Behind the scenes, each invocation runs an asynchronous Inngest job that performs sitemap discovery, stratified URL sampling, parallelized HTTP fetching with backpressure-controlled concurrency, headless Playwright rendering for SPA-shaped origins, semantic boilerplate detection, SimHash 64-bit fingerprinting for near-duplicate clustering, and severity-graded finding enrichment. The MIT-licensed CLI mirrors the same pipeline locally — pipe its JSON output into your CI gate or your editor's diagnostics panel via the Model Context Protocol adapter.
The three tools cover three distinct SpamBrain-risk surfaces: the SpamBrain checker targets scaled-content-abuse and thin-content signals across your full template set, the thin-content scanner isolates the spam/thin-content and content/boilerplate-ratio rules per template, and the doorway-page detector maps to the site-reputation-abuse policy enforced since May 7, 2024. Each tool samples pages stratified across detected templates and returns a per-template verdict — not a flat per-URL list — so triage goes straight to the template responsible rather than to hundreds of individual URLs.

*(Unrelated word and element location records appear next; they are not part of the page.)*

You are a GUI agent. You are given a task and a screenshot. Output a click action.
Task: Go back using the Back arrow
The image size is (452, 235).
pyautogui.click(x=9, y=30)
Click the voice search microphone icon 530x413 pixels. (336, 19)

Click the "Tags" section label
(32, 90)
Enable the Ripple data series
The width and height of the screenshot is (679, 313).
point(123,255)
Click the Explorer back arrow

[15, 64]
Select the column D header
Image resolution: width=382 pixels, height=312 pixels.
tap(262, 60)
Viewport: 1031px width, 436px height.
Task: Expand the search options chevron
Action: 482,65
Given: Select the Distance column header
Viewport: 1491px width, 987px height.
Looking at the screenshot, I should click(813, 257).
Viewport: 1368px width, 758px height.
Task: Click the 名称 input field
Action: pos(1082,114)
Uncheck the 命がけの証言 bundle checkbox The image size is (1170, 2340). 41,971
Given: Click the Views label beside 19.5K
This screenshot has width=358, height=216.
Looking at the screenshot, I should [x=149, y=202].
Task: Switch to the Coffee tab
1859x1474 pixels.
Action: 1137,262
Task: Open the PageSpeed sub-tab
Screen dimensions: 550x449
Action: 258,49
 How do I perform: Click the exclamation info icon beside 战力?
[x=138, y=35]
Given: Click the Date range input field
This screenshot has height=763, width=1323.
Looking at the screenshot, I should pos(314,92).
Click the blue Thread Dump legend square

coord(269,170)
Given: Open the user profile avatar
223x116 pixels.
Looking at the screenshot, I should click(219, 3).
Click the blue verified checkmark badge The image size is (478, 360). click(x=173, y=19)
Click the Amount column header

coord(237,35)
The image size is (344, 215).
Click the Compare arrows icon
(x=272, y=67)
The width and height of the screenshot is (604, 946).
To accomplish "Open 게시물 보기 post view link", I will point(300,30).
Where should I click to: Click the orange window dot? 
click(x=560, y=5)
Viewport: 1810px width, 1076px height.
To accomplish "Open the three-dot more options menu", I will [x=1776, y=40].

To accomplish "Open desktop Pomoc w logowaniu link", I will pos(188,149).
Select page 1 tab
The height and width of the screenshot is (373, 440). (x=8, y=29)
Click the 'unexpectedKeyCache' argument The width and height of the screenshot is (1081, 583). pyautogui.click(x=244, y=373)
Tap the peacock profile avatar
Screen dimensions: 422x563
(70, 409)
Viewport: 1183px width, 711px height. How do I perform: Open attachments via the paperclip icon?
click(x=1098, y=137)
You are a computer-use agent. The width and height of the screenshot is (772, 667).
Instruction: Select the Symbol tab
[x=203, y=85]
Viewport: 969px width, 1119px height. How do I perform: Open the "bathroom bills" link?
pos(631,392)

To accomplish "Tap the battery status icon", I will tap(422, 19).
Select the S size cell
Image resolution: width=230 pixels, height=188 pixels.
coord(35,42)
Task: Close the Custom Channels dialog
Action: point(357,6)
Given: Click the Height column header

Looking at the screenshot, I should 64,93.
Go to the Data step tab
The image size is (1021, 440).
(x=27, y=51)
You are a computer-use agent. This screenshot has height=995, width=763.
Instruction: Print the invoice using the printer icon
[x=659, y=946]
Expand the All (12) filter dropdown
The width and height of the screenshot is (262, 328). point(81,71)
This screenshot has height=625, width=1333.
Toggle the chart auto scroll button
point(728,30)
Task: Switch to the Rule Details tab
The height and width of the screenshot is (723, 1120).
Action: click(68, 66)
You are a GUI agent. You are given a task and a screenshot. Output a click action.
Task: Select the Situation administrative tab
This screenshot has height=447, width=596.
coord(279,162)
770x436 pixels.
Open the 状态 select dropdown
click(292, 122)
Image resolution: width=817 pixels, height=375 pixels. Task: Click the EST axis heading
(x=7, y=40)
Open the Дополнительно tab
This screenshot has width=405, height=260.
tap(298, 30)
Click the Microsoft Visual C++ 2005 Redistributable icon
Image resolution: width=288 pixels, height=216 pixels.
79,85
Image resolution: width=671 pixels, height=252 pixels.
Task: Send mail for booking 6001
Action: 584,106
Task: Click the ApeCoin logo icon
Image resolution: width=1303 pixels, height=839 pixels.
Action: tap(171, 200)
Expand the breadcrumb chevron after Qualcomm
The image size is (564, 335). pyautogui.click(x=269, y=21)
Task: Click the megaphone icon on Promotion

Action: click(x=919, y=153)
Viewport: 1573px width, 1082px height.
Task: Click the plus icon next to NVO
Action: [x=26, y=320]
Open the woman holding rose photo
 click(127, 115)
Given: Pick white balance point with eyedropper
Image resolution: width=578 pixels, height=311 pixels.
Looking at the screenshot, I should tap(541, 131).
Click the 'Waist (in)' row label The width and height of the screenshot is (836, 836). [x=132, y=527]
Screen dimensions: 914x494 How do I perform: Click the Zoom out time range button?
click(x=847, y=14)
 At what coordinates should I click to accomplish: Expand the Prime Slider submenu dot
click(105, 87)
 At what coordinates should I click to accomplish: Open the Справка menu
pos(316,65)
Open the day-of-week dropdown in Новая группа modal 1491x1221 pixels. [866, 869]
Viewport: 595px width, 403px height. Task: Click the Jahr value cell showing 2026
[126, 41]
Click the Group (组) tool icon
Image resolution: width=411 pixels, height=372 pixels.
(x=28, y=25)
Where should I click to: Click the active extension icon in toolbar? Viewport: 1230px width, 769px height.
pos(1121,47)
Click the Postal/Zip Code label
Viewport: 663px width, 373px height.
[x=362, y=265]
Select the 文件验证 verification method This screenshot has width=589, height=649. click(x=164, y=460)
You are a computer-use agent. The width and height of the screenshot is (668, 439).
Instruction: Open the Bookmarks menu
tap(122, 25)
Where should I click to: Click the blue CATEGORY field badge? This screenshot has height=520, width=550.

A worked example: Halverwood Cabinetry pointed all three tools at its 2,100-page /cabinet/{wood}-{finish} catalog. The SpamBrain checker returned a domain risk of 57; the thin-content scanner isolated 612 pages under the 300-word floor with a median body of 188 words; the doorway-page detector clustered 140 URLs at a 0.90 SimHash and flagged the shared quote-request funnel they all pointed to. Operator Renske Adelaar rebuilt the worst template with per-finish drying times, a measured hardness rating, and a price band, and a re-run two weeks later dropped the domain risk to 24.
Sources
- Google Search Central — Spam policies for Google web search — Google's spam policies define the thin-content, doorway, and scaled-content-abuse signals these tools directly audit against.
- Google Search Central — Spam policies: scaled content abuse — The March 5, 2024 scaled-content-abuse update is the primary algorithmic signal the SpamBrain checker and thin-content scanner are calibrated against.
- Google Search Central — Creating helpful, reliable, people-first content — Google's helpful-content guidance underpins the content-quality rules (boilerplate ratio, unique-value, citable-facts) surfaced by the thin-content scanner.